Little Girl Dreams: A dancer’s journey from an orphanage to center stage

JORDAN LEVIN | 8/3/2015, 12:05 p.m.
The extraordinary arc of Michaela DePrince’s life has taken her from African war orphan to international ballerina and cultural heroine.
Right photo: Dancer Michaela DePrince rehearses for her lead role in Le Corsaire in Johannesburg, July 10, 2012. DePrince, who was born in Sierra Leone, escaped the civil war and was adopted by a family in the U.S. This was her first professional full ballet role. Left photo: Keyonna Black, 13, left, and Monica Oliver, 12, Leonora Graham, 13, and Regina Delancy, 13, right, look on as Michaela DePrince, center, instructs ballet students at BE Dance Studios in Miami Gardens, Florida, on July 14. Denis Farrell/Carl Juste of Miami Herald

MIAMI GARDENS, Fla. (AP) – The extraordinary arc of Michaela DePrince’s life has taken her from African war orphan to international ballerina and cultural heroine.

Perseverance and strength of spirit have been as important as luck and talent for DePrince, 20. Her dramatic story led to her being featured in the 2011 ballet documentary First Position and to appear on Dancing with the Stars. She has written an autobiography, Taking Flight: From War Orphan to Star Ballerina and a TED talk about her experience. In Europe, where she dances with the Dutch National Ballet, she is a celebrity.

She is also committed to using her fame to help young African American dancers like those at BE Dance Studios in Miami Gardens, where she recently spent a week teaching and speaking. She hopes to inspire them to overcome obstacles, whether it be insecurity about their bodies or talent, difficult circumstances or the prejudice that enshrines pale, pristine ballerinas.
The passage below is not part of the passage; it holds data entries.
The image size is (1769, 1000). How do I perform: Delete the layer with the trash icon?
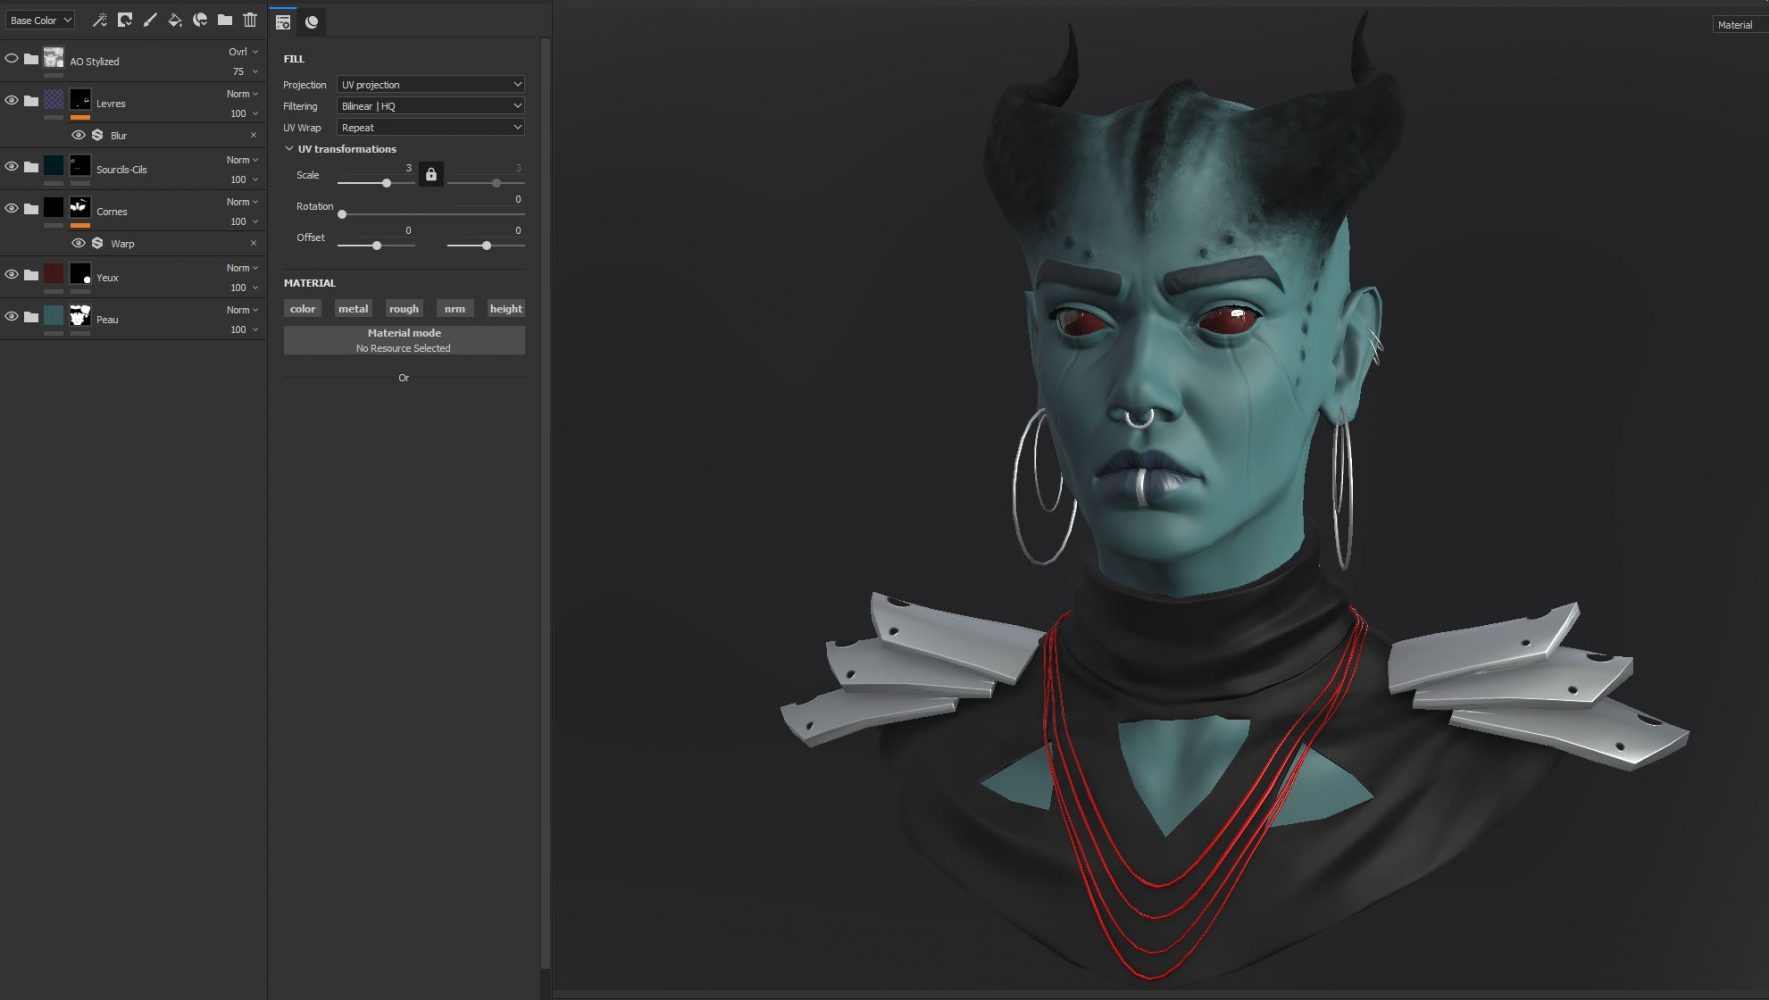point(250,20)
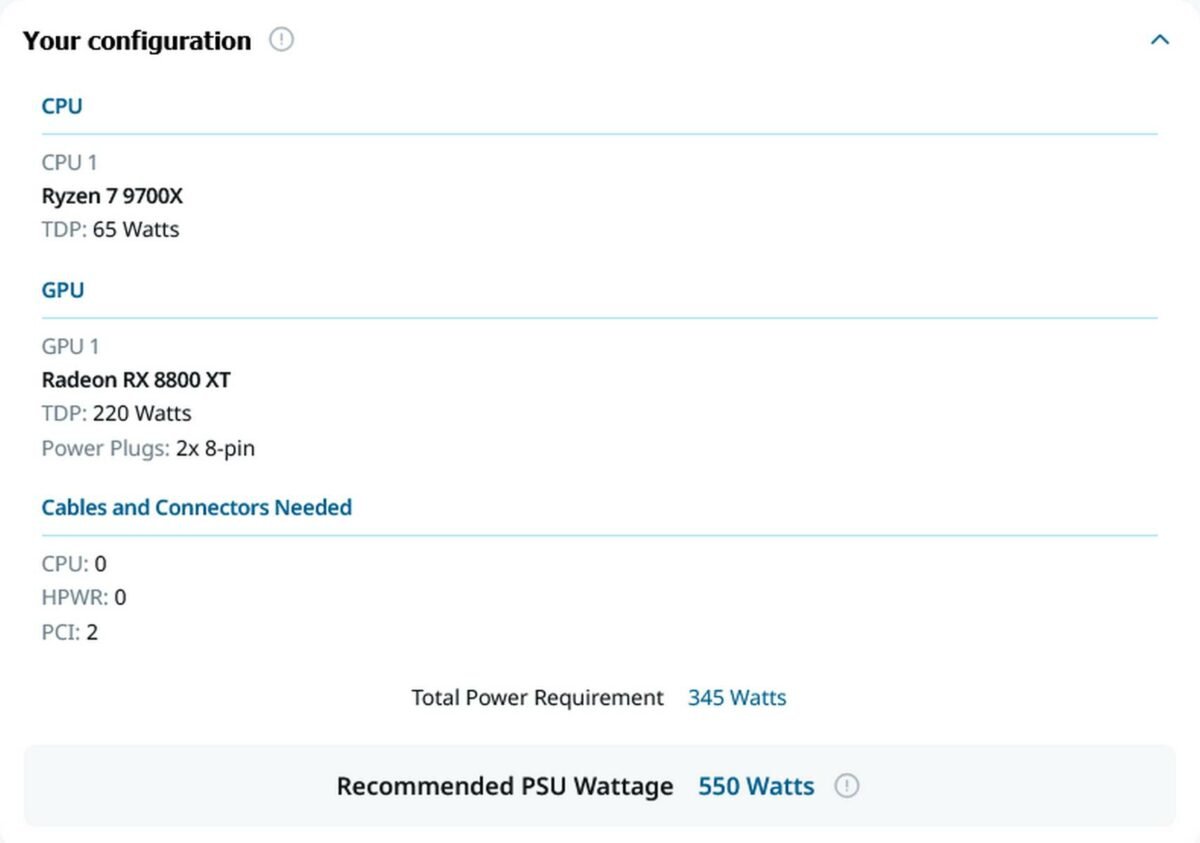Click the Recommended PSU Wattage label
Viewport: 1200px width, 843px height.
pos(504,786)
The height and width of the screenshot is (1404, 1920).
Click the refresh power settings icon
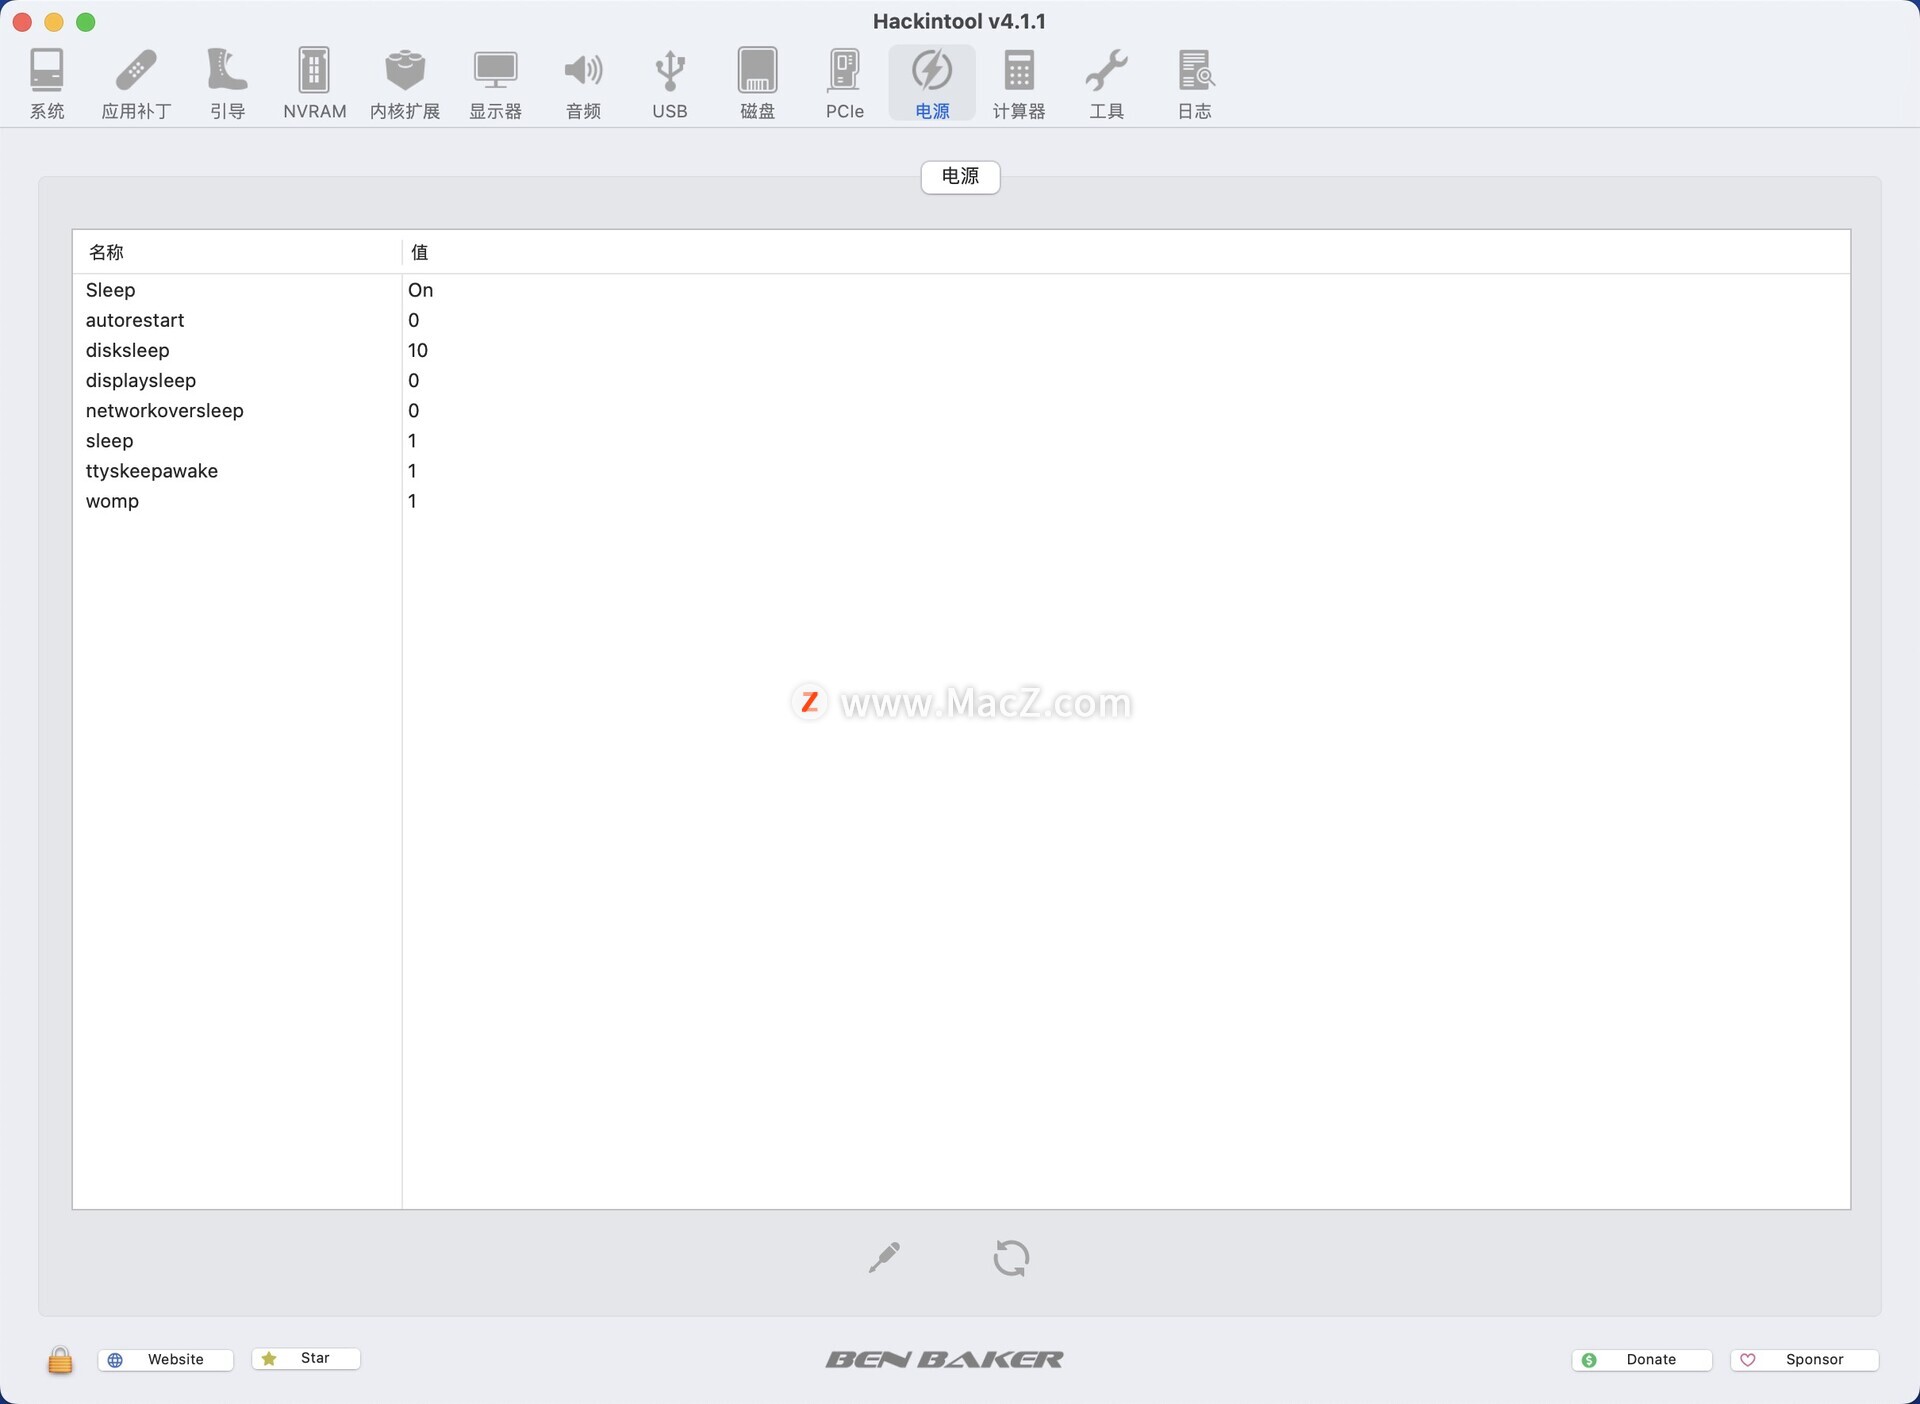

“I’ve always wanted to be a role model, especially to young Black girls,” said DePrince, who has taught at schools in Brooklyn and South Africa. “I think I can inspire them to just push and believe in yourself and become whatever you want. I’ve been through so much, but I was able to go forward to what I’ve always believed in.”

She is a heroine in the dance world.

Studio owner Perpetua “Peppie” Phillips took her students to see First Position, which focuses on DePrince and other competitors at an elite ballet competition. Photos of her and Misty Copeland, another famous African American ballerina, decorate the studio. Recently, several dozen girls, from 3-year-olds in sparkly pink dresses to earnest teenagers, crowded the studio for a book signing and talk.

“I didn’t believe she was actually coming,” said Regina Delancy, 13, who recently took a class with DePrince. “It’s an honor and a great experience for someone as great as her to be here and to teach us what she knows. If she can make it that far she can show other people they can do the same.”

DePrince’s story is as horrific and miraculous as that of any enchanted swan queen or princess. Born in a small village in Sierra Leone in West Africa, she was 3 years old when her father was killed by rebel soldiers in a massacre at the mine where he worked. The uncle who grudgingly took in DePrince and her mother gave them so little to eat that the mother, who often gave her food to her daughter, died of starvation. The uncle took DePrince to an orphanage, where the female caretakers abused her and called her a devil’s child because of white blotches on her skin, caused by a skin condition called vitiligo. She watched a gang of rebel soldiers kill the teacher who was the only woman who was kind to her, slashing open her pregnant belly and threatening to kill DePrince when she protested.

Hope literally flew into her life when the wind blew an old copy of Dance Magazine against the bars of the orphanage gate. On the cover was a photograph of a ballerina in a pink tutu. And DePrince, who had never seen a White person, much less a ballet dancer, latched onto the image.